(Stored items from a collection)
^^^^^^^^

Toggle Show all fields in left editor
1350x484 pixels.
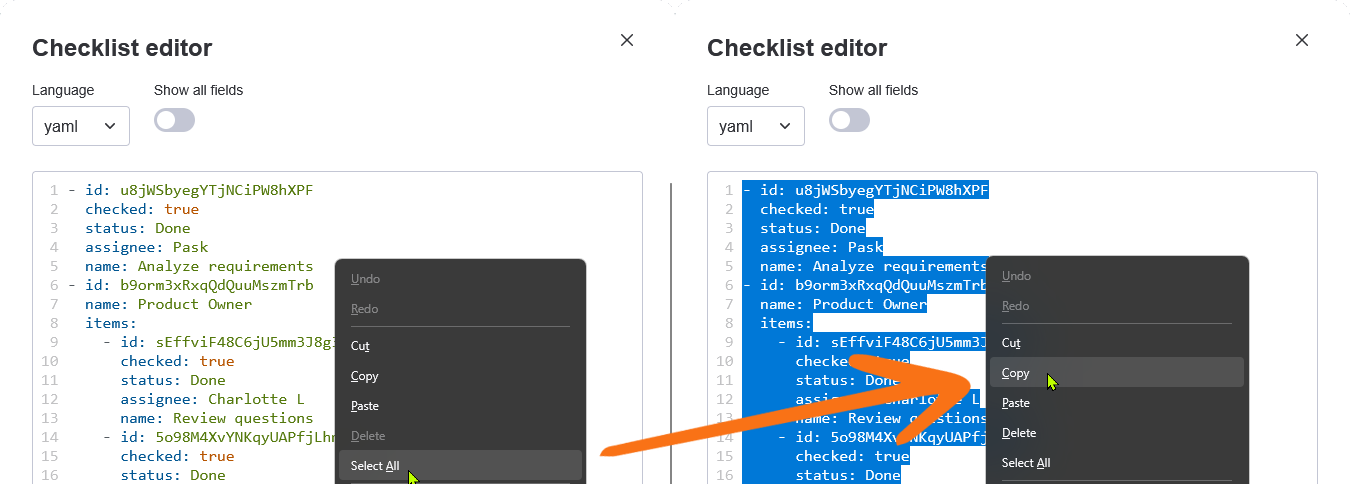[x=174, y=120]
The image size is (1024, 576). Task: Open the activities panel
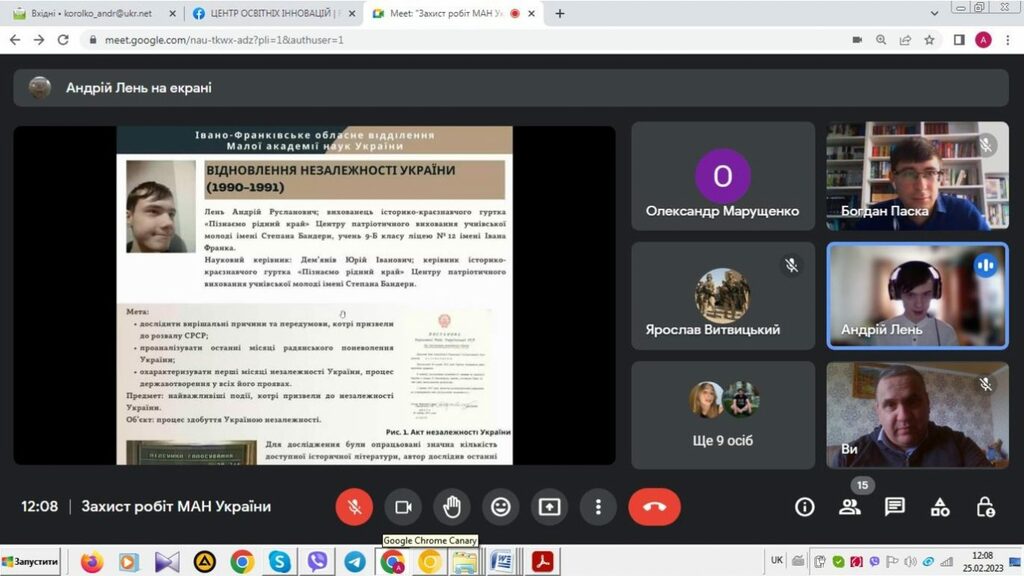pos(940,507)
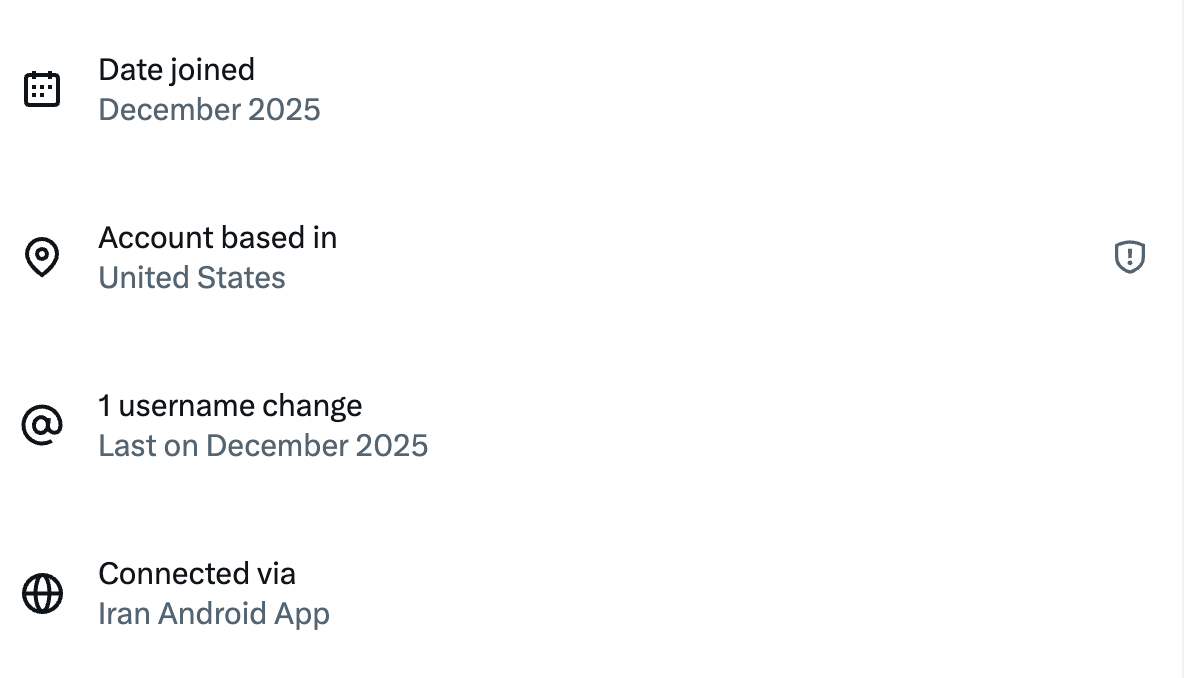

^^^^^^^^

Since the pictures don't belong in the copy, copy only the rest of the entries above exactly.

Answer to this task ::
Toggle Show all fields in left editor
1350x484 pixels.
[x=174, y=120]
The image size is (1024, 576). Task: Open the activities panel
pos(940,507)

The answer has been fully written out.